» **WHAT IS ASKED**
- A) In the question about Matthew 25, reproduce the part that opens with the words containing "In context, this" and closes with "the initial capital.", swapping "judgment" for "condemnation".
- B) In the question about Matthew 25, which passage follows directly after the parable of the talents?

» **SELECTED EXTRACT**

-- Start --

Q & R: Exegeting Matthew 25

Here’s the Q:

I am exegeting Matthew’s parable of the talents and would appreciate your insight on the tension within this parable (vs. 29-30). The talent is given disproportionately with more expected from where more is given. Yet the one who hides the talent (whom less would be expected) from fear of whom he views as an unjust master, hides the investment and fully returns the principle. I can picture Newbigin’s explanation of election as being not one of privilege, but one of sacrifice and service. Yet I am stuck with the third servant being the one who has nothing, and even what he has will be taken away (vs. 29), and thrown “into the outer darkness, where there will be weeping and gnashing of teeth.”
In context, this is followed directly by Matthew’s sheep and goats and the kingdom being for those that clothed, fed, and sheltered.
Why does Matthew use judgment as presented negatively for the one who was given the least? It would appear that therefore the least was expected leading to a result that was only focused on preserving the initial capital.
I like going to the tension in a text and wrestling with it, and have really been thankful with your insight. From you workshop in Iowa City, and your interpretation of the gospel esp. in Everything Must Change, what are we to view in this story as justice? As a community, how should we help this third servant who should take more risk rather than hiding the gift that has been given? I will look at Generous Orthodoxy and Secret Message of Jesus to review if you included this text (or Luke’s) in any of your examples.
I am preaching on this text this next week, and am really wanting uncover more here rather than settling on traditional orthodoxy of election. I like Barth’s universal hope of salvation, and Moltmann’s encouragement of Christ’s really dying for everyone, but struggle with how text does address a separation and expectation.

-- End --

» **DATASET EXTRACT**
-- Start --

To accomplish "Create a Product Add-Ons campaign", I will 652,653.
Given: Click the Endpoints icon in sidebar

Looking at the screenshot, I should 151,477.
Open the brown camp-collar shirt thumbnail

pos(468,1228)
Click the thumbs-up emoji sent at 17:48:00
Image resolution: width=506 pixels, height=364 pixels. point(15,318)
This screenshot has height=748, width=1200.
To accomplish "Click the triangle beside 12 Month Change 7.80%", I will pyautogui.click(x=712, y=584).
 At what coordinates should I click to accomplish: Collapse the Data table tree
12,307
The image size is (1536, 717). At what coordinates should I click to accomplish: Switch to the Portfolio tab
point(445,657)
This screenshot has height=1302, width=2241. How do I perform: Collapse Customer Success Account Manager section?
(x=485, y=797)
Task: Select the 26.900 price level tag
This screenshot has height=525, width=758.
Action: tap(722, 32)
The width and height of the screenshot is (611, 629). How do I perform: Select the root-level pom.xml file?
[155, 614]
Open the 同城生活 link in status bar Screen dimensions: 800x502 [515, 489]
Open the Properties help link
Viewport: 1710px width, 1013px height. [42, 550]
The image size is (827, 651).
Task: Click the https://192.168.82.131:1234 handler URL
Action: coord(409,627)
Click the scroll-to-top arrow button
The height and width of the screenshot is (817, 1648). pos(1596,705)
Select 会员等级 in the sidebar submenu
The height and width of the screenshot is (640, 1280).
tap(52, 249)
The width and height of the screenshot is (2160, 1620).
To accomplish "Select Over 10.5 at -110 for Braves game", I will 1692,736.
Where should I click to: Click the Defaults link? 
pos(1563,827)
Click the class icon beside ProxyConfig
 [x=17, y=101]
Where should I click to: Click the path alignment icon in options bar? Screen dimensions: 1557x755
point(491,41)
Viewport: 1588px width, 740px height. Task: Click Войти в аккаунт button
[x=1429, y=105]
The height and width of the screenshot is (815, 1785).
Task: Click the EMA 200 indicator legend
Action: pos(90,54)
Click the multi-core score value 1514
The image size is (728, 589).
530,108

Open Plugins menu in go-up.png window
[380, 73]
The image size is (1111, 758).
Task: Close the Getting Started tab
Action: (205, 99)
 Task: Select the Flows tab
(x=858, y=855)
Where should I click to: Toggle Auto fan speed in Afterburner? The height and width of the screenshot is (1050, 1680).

-- End --

» **THE REPLIES**
- A)
In context, this is followed directly by Matthew’s sheep and goats and the kingdom being for those that clothed, fed, and sheltered.
Why does Matthew use condemnation as presented negatively for the one who was given the least? It would appear that therefore the least was expected leading to a result that was only focused on preserving the initial capital.

- B) Matthew's sheep and goats.